Work required: Output only the line that contains "You are a computer-use agent. The height" and the lines after it, all verbatim, through the last one below.

Extracted material:

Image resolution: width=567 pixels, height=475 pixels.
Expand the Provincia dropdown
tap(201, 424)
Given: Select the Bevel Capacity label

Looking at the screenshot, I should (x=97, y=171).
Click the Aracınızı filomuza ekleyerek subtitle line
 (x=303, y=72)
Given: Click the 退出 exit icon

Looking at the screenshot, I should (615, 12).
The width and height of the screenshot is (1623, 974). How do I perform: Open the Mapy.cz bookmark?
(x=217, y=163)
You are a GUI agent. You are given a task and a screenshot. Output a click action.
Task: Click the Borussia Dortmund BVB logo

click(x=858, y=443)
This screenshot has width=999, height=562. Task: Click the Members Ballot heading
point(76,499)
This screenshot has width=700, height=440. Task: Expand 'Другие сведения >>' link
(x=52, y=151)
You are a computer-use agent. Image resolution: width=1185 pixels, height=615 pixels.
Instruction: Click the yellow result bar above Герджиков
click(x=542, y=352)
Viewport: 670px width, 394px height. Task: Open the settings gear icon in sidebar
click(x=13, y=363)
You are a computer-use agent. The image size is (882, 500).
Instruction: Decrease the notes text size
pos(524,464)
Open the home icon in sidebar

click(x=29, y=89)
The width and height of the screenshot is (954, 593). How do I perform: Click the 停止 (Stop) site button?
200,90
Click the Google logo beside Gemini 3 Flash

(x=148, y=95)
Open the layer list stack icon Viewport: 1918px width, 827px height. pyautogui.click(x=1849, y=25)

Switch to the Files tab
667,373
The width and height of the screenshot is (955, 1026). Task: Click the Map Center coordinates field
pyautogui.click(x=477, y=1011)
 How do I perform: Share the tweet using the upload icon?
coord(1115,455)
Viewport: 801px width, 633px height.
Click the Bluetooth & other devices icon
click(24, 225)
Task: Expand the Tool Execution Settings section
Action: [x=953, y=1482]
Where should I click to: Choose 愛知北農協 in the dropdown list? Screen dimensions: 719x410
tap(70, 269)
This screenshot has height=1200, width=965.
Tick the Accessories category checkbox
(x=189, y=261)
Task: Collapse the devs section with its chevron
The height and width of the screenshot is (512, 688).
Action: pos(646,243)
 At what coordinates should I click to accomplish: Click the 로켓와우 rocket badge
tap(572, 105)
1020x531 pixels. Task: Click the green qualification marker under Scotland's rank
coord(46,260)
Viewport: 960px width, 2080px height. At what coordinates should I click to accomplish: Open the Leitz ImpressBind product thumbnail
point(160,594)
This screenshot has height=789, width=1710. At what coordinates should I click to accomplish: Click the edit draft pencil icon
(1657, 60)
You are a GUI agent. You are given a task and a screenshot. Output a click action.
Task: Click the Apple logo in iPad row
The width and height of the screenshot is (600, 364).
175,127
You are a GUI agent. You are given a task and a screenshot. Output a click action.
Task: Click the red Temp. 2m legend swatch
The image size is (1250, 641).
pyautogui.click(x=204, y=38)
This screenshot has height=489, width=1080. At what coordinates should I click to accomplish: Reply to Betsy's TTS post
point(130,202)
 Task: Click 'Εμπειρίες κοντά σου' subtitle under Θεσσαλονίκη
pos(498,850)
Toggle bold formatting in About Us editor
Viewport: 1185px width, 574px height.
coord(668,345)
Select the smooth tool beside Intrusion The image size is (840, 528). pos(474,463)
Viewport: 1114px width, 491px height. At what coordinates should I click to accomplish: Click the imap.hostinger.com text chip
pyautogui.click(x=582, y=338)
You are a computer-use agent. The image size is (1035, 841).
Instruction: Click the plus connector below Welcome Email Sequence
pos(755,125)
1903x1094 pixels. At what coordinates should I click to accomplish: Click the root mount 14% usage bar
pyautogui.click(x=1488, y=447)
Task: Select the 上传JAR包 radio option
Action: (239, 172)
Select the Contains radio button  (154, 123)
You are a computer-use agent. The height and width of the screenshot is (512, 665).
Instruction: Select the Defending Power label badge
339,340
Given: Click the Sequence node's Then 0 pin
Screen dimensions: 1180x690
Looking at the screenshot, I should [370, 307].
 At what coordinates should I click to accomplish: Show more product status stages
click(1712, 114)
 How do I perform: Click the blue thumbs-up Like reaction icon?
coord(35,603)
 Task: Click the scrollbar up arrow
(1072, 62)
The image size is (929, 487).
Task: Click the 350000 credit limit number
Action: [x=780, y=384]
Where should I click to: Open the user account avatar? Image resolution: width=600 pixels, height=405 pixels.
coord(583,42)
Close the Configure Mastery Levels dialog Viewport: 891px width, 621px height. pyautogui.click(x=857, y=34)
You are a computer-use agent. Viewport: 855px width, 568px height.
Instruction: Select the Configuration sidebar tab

Answer area:
You are a computer-use agent. The height and width of the screenshot is (512, 665).
Instruction: Select the Defending Power label badge
339,340
Given: Click the Sequence node's Then 0 pin
Screen dimensions: 1180x690
Looking at the screenshot, I should [370, 307].
 At what coordinates should I click to accomplish: Show more product status stages
click(1712, 114)
 How do I perform: Click the blue thumbs-up Like reaction icon?
coord(35,603)
 Task: Click the scrollbar up arrow
(1072, 62)
The image size is (929, 487).
Task: Click the 350000 credit limit number
Action: [x=780, y=384]
Where should I click to: Open the user account avatar? Image resolution: width=600 pixels, height=405 pixels.
coord(583,42)
Close the Configure Mastery Levels dialog Viewport: 891px width, 621px height. pyautogui.click(x=857, y=34)
You are a computer-use agent. Viewport: 855px width, 568px height.
Instruction: Select the Configuration sidebar tab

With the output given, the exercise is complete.